Senior/Principal Performance Engineer
Posted Jun 19

Posted Jun 19
This is a fully remote position, open to applicants in United States.
• Design, develop, and sustain extensive benchmarking frameworks that encompass OS, kernel, and application layers.
• Analyze workloads across CPU, memory, I/O, network, and accelerator (GPU/NPU) subsystems to pinpoint bottlenecks and areas for optimization.
• Establish and take ownership of performance baselines throughout CIQ's product and solutions portfolio.
• Utilize AI-assisted tools and agentic workflows to expedite profiling, analysis, and identification of root causes.
• Create and manage automated performance regression-detection pipelines that are integrated into CI/CD workflows using Fuzzball.
• Identify, triage, and resolve regressions in user space, kernel space, and application layers with a sense of urgency and thoroughness.
• Collaborate with engineering teams to trace regressions caused by upstream kernel changes, compiler updates, or library modifications.
• Proactively drive performance enhancements—focusing on advancements rather than just reactive solutions—to maintain CIQ's competitive edge across all stack layers.
• Oversee core operating system performance, including kernel subsystem tuning (scheduler, memory management, I/O, networking), system call overhead reduction, and optimizations for user space libraries and runtimes.
• Identify and apply kernel-level enhancements, such as patches, configuration changes, and upstream contributions that yield measurable performance improvements for CIQ's customer workloads.
• Optimize workloads for AI inference and training, including LLM serving, model parallelism, and accelerator utilization.
• Fine-tune performance for HPC workloads, including modeling, simulation, and tightly coupled parallel applications (MPI, OpenMP, etc.).
• Enhance general computing and service workloads—including web services, databases, messaging systems, and other production software on CIQ's OS platform.
• Operate at all stack levels: adjusting compiler flags, kernel parameters, scheduler settings, NUMA topology, memory allocation, and application-level algorithmic improvements.
• Advocate for an AI-first engineering philosophy—utilizing AI tools, agents, and automation to enhance both personal productivity and the quality of performance insights.
• Identify and prioritize optimization opportunities that significantly affect AI training throughput and inference latency/cost.
• Remain up to date on cutting-edge techniques in ML system performance, including quantization, batching strategies, kernel fusion, and hardware-software co-design.
• Develop in-depth expertise in CIQ's Fuzzball platform, focusing on its architecture, scheduling, and workload execution model.

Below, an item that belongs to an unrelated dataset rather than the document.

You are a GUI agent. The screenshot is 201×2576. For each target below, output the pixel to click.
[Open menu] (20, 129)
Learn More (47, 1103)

• Integrate performance benchmarks, regression tests, and user-facing workloads into Fuzzball-based pipelines.
• Contribute to the performance characterization of Fuzzball, ensuring minimal overhead and efficient scaling of the platform.

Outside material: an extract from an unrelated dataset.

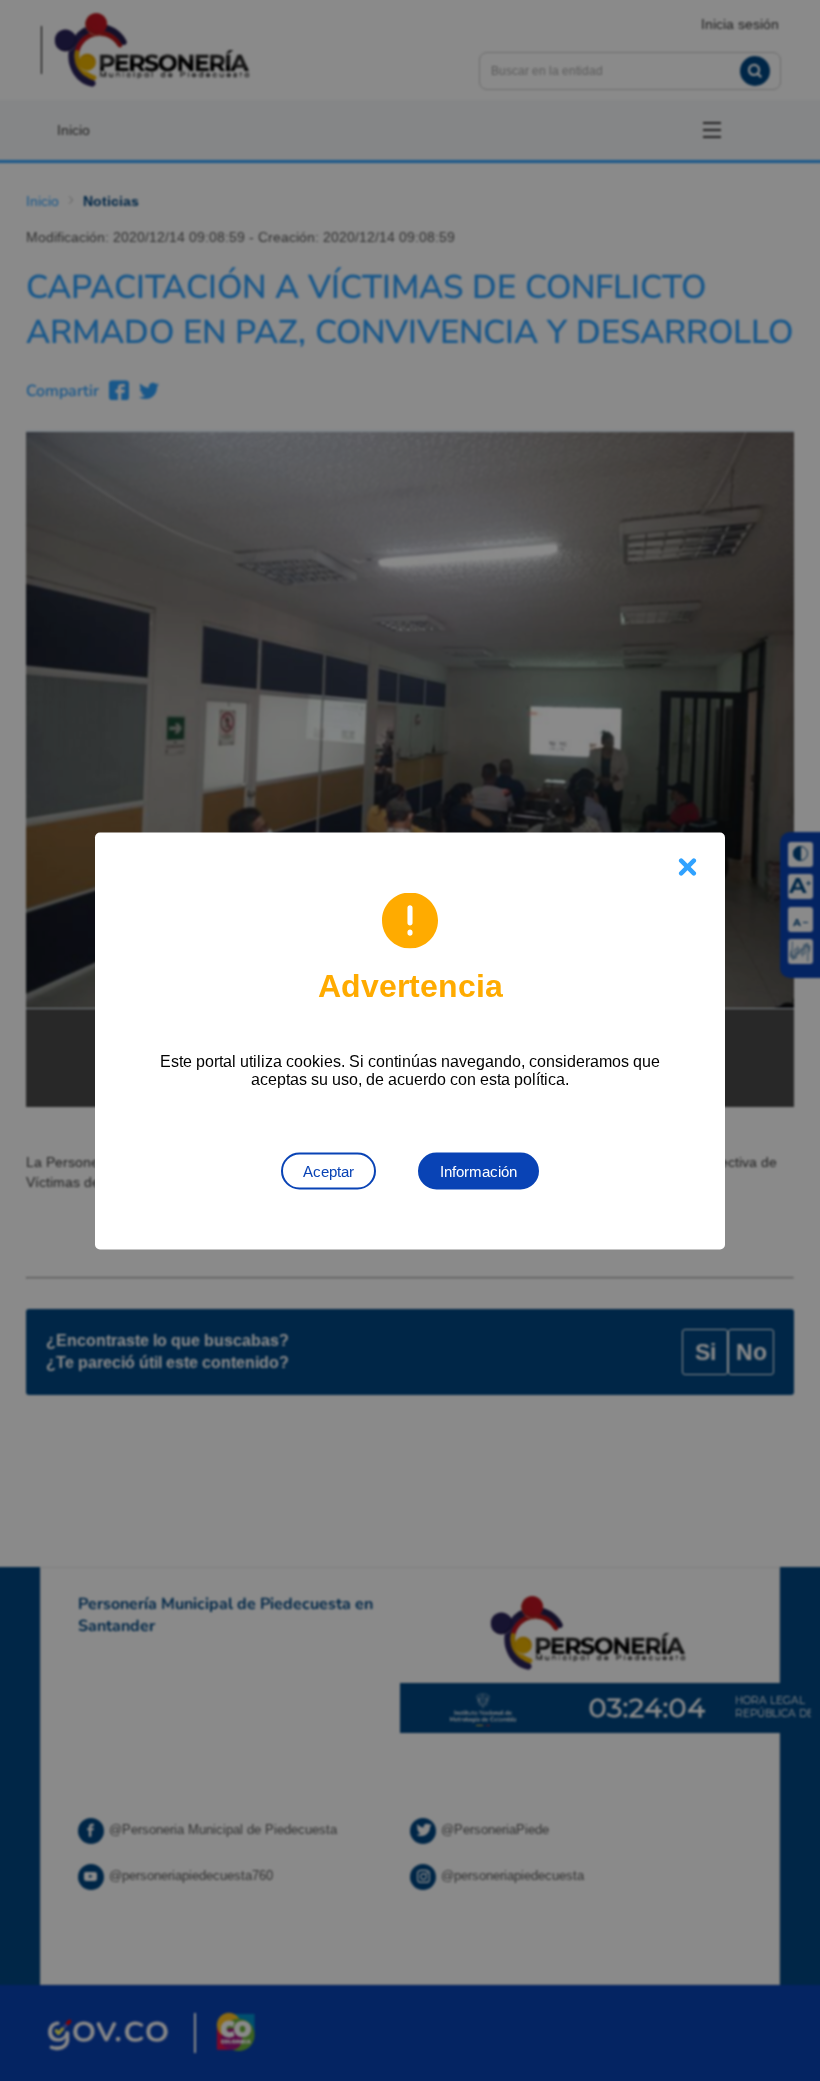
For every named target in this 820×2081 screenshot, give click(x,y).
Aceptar (328, 1170)
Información (478, 1170)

• Gain comprehensive familiarity with CIQ's entire product portfolio—including Rocky Linux and RLC (and its variants), Fuzzball, Apptainer (formerly Singularity), and Warewulf—understanding how performance factors interconnect across each.
• Collaborate extensively with engineering teams behind each product line to highlight, prioritize, and implement performance improvements that benefit customers throughout the CIQ ecosystem.
• Partner with product and customer success teams to translate real-world performance challenges into engineering priorities and measurable outcomes.
• Clearly document and communicate findings—from low-level profiling data to executive-level summaries.
• Contribute to technical publications, conference presentations, and thought leadership that reinforces CIQ's commitment to performance excellence.
• Profound and principled understanding of operating system internals, including the Linux kernel scheduler, memory subsystem, I/O stack, and networking.
• Proven track record in identifying and resolving performance regressions in both kernel and user space within production settings.
• Practical expertise with profiling and tracing tools such as perf, eBPF/bpftrace, Flamegraphs, VTune, Nsight, strace, ftrace, and others.
• Strong background in AI/ML workload performance, encompassing inference optimization (TensorRT, ONNX, vLLM, or similar), training efficiency, and GPU/accelerator utilization.
• Experience with HPC workloads, including MPI, OpenMP, parallel filesystems, RDMA/InfiniBand, and job schedulers (Slurm, PBS, etc.).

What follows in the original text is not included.